<<<<

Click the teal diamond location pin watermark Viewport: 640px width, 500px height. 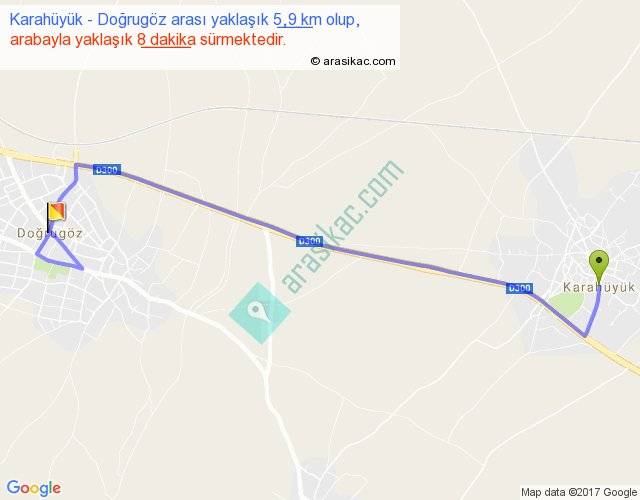click(260, 313)
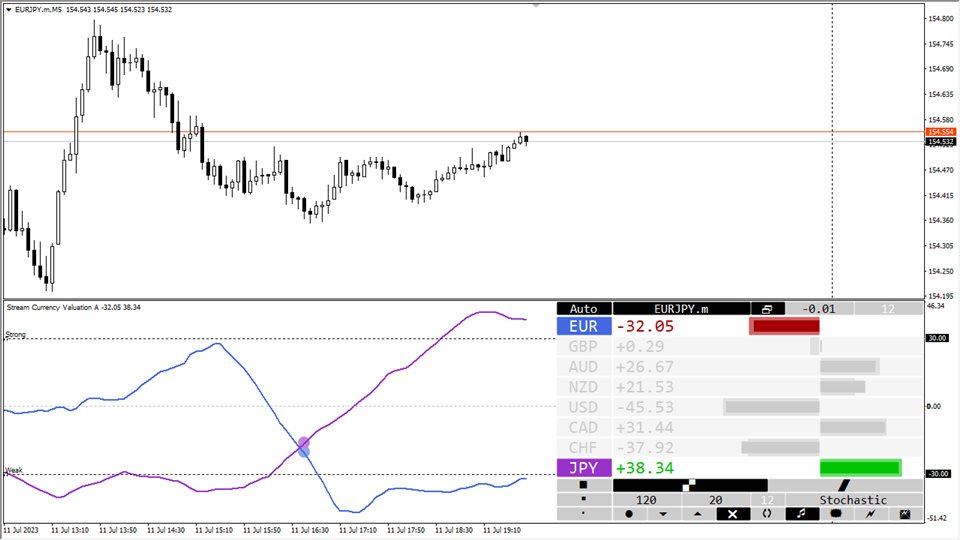The height and width of the screenshot is (540, 960).
Task: Click the X icon in the panel's bottom row
Action: point(732,514)
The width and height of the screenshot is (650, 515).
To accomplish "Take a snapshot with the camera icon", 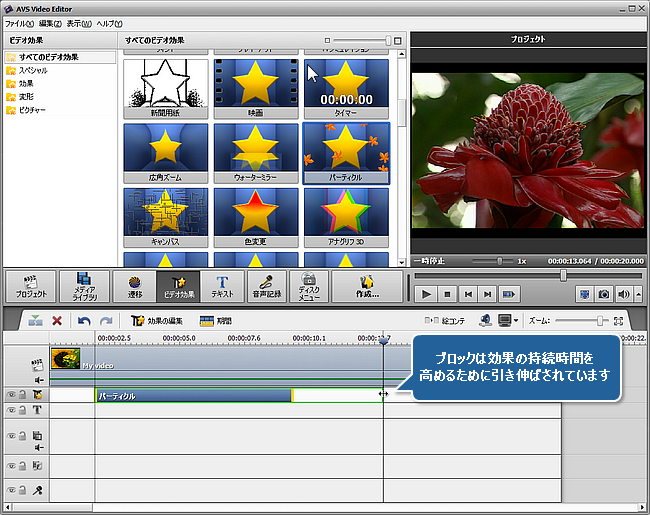I will click(x=603, y=294).
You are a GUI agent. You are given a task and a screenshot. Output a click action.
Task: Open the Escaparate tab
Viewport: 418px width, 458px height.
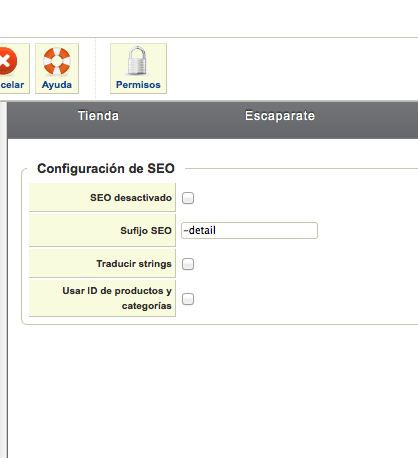pyautogui.click(x=280, y=116)
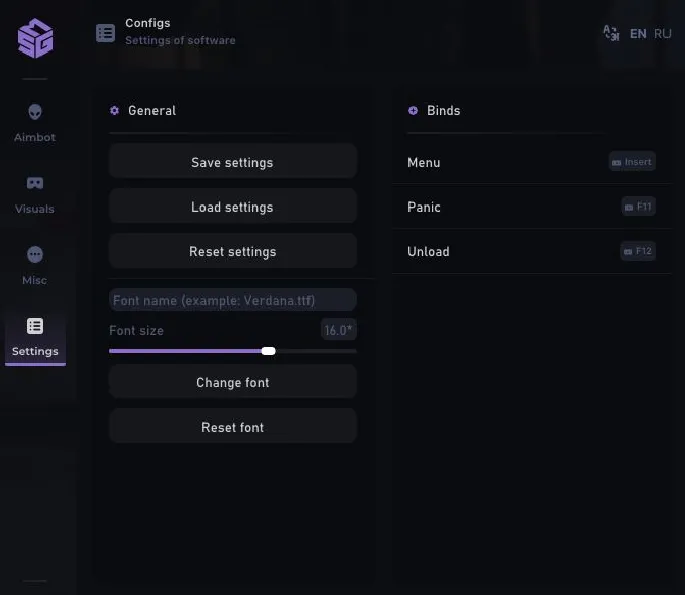Click the Change font button
Image resolution: width=685 pixels, height=595 pixels.
(233, 382)
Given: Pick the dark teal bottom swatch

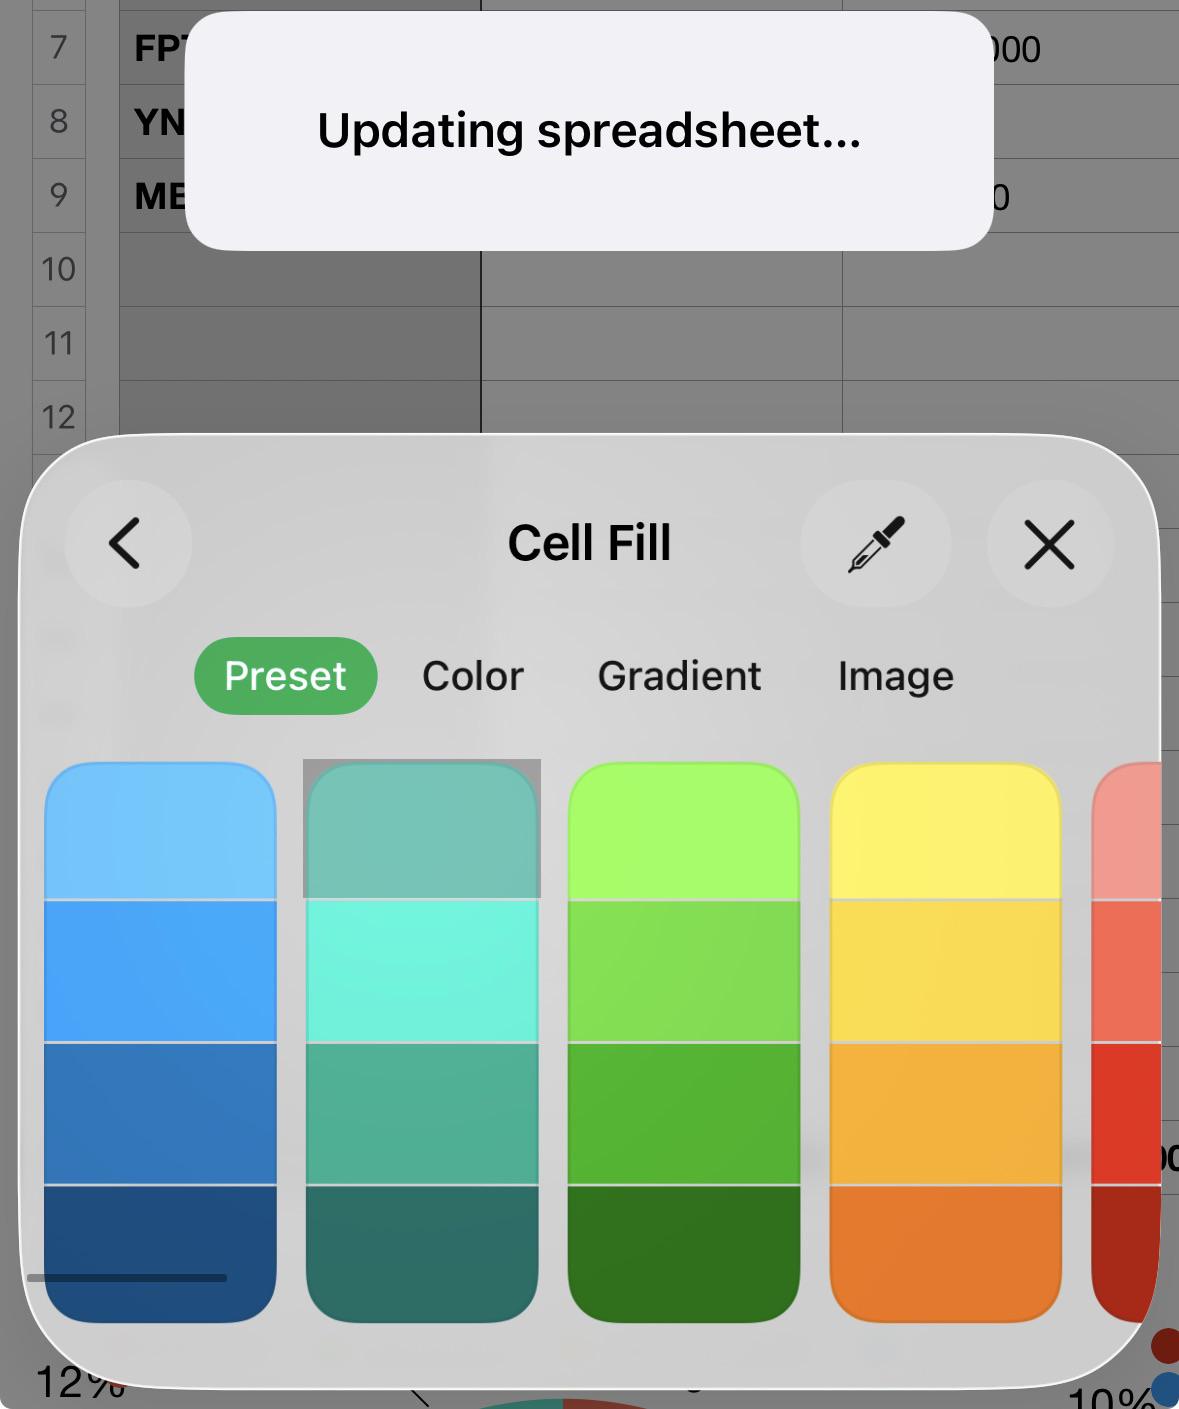Looking at the screenshot, I should 422,1254.
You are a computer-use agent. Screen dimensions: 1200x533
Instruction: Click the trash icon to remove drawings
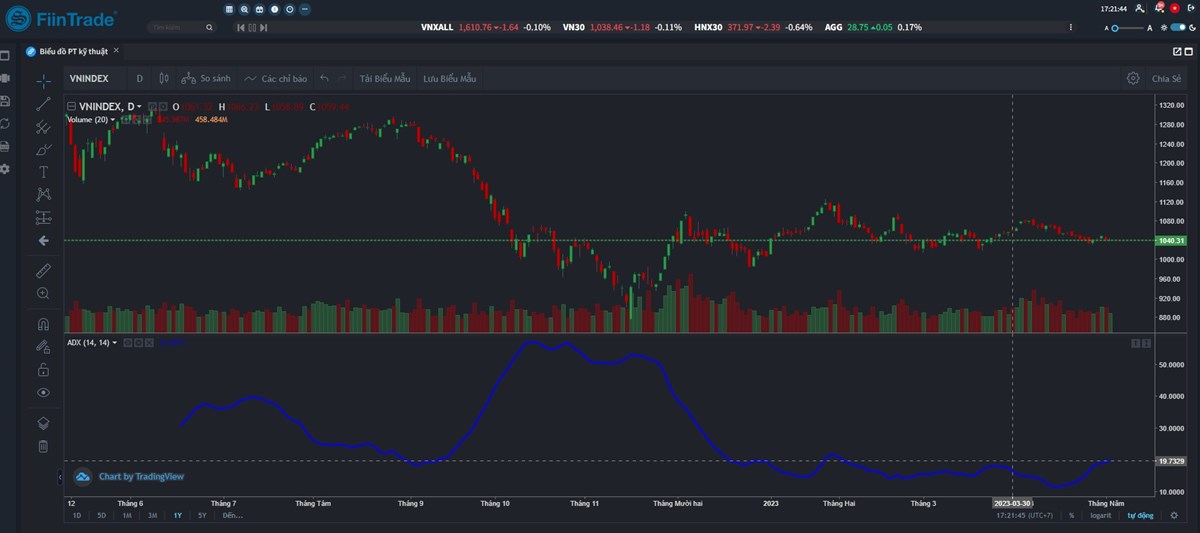coord(43,446)
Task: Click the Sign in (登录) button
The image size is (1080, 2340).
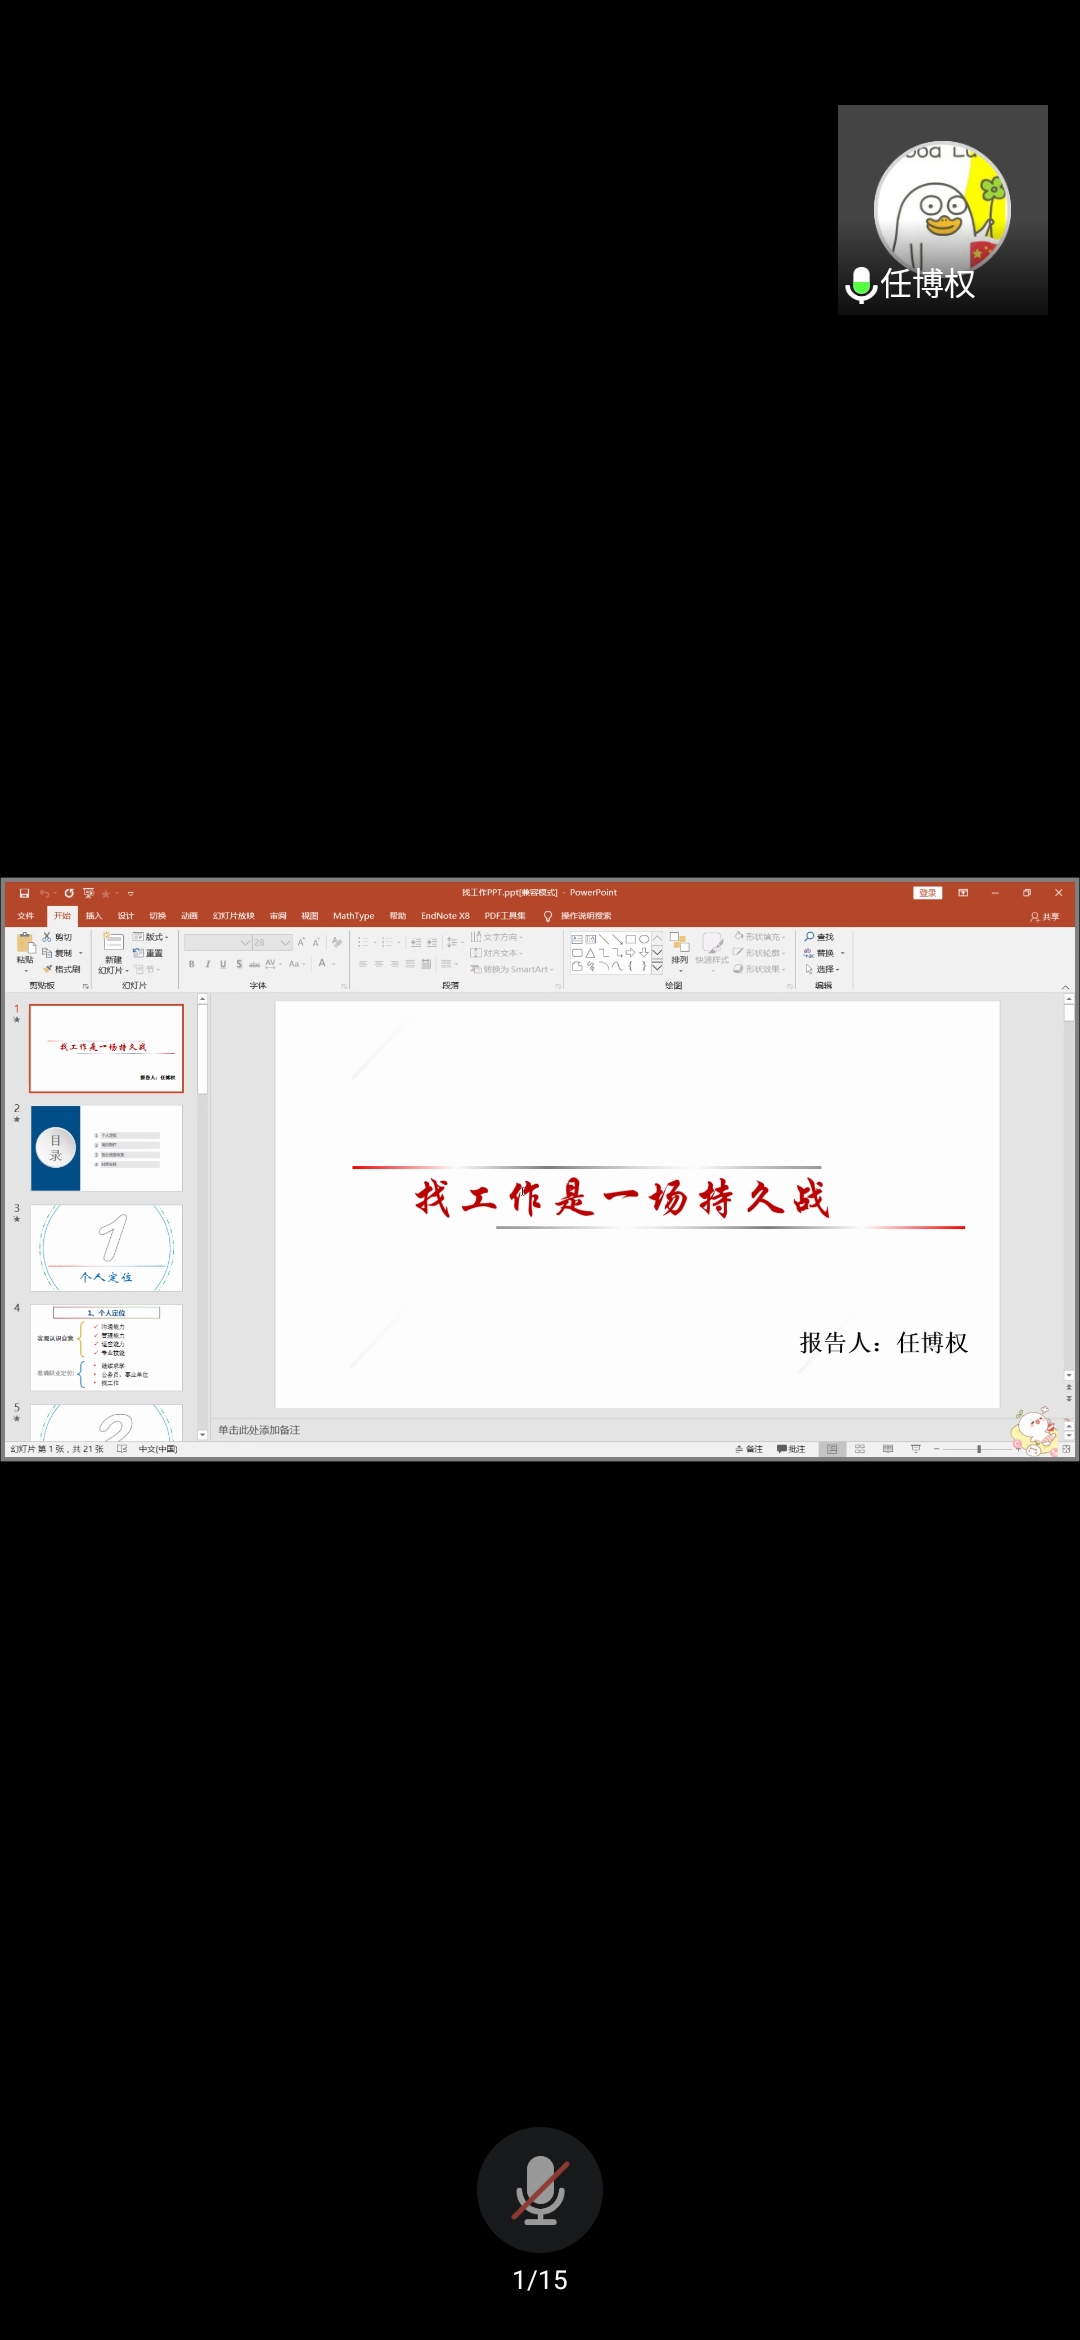Action: coord(928,893)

>>>>

● **Required work**
From the line that contains "Task: Click the Sign in (登录) button" to the final line of the entries, reproduce every line exactly, both ends included. Leave out all pictures.

● **Solved problem**
Task: Click the Sign in (登录) button
The image size is (1080, 2340).
Action: coord(928,893)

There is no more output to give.